**SOURCE PASSAGE**:

━━━━

These sensors are the next step forward towards 'proactive computing', where hundreds of small computers work together to anticipate the needs of humans. "Today, computers are either waiting for us or we're waiting for them," says Intel Research Director David Tennenhouse. "In a proactive world, the computers are anticipating your needs, and sometimes acting on your behalf."

More real-life examples

In San Francisco, 200 networked motes are already positioned on the Golden Gate Bridge. The motes measure how much the bridge sways from side to side, which can be as much as several feet in a strong wind. When a mote senses movement, it relays this information through the network of tiny computers. The information is eventually relayed to a more powerful computer for data analysis. Any strange readings that don't match current weather conditions might indicate a weakness in the bridge, alerting engineers to make repairs that will keep the bridge safe in case of an earthquake or other natural disaster.

Motes can be used to measure light, temperature, humidity, acceleration, magnetism, movement and other physical conditions. There are several obvious applications for motes in industrial production and manufacturing. In the same way that a car engine sounds 'right' when it is tuned properly, heavy equipment has a signature vibration when it is in normal operation. Intel is currently testing a wireless network of 210 sensors installed on 40 machines in one of its factories. There are about 3000 machines in each of its semiconductor fabrication plants that could eventually benefit from such a mote monitoring system. This same concept could work on almost any assembly line, or any engine. This drastically reduces the cost of overseeing equipment and, because problems are caught early, reduces downtime, increases efficiency and prolongs the life of equipment.

Possible applications reach beyond machinery. A study at the University of Rochester shows that these computers can even be leveraged for medical research. Scientists used wireless sensors to create a 'Smart Medical Home', essentially a five-room apartment where human research subjects will be involved to test medical concepts and prototype products. Motes are used in the Smart Medical Home to measure occupants' vital signs (blood pressure, pulse and respiration), sleep patterns and movement, 24 hours a day. The data collected will be used for further medical research purposes.

The sensor nets also have applications in hazardous work environments. Employees on oil rigs, nuclear power plants and assembly lines can now be constantly monitored. These motes could tell you about the people who are at your work site, what they are doing and how safe they are.

Agriculture is another important area where motes can be used. To explore this possibility, Intel created one of the first wireless vineyards in Oregon. Motes were placed around the vineyard, taking soil temperatures every minute to ensure that the grapes grow healthily, ensuring precision harvesting. Soon the researchers will implement a system that monitors the amount of moisture at each mote, or the number of pests in the region. They are even placing motes on farm animals, such as dogs, so they can collect information as they patrol the fields. This will allow for targeted irrigation and pesticides, lowering costs and making farms more efficient.

Although the technology is still in its early stages, motes will likely be widely available and affordable in as soon as five years. Crossbow Technologies was the first to offer motes commercially. Their latest generation of devices holds a microprocessor, memory, storage and an internal analog-to-digital converter, all integrated into a device roughly the size of a coin. These motes can measure acceleration, magnetism, light, temperature and other factors. Motes currently cost around US$50 a piece. As demand for them increases and processors become cheaper, this price may decrease dramatically.

It is clear that the applications for these minicomputers are limited only by the imagination and will likely pop up through Asia over the next few years.

━━━━

**INPUT DATA**:
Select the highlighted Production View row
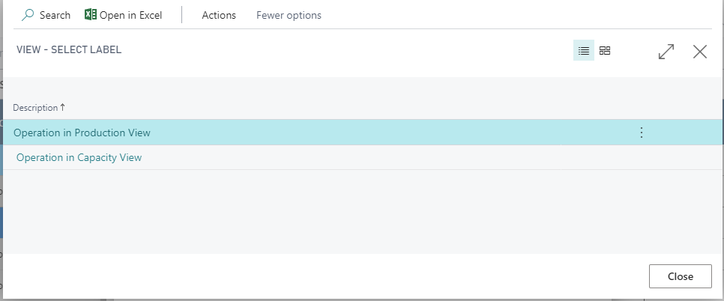363,133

━━━━

**DIRECTIONS**:
1 - In the passage on sensor motes, why does monitoring equipment with motes reduce downtime?
2 - According to the passage on sensor motes, how much does a mote currently cost?

**SOLUTIONS IN ORDER**:
1 - Mote monitoring catches problems early. The passage says this early detection reduces downtime. It also increases efficiency and prolongs the life of the equipment.

2 - Around US$50 apiece.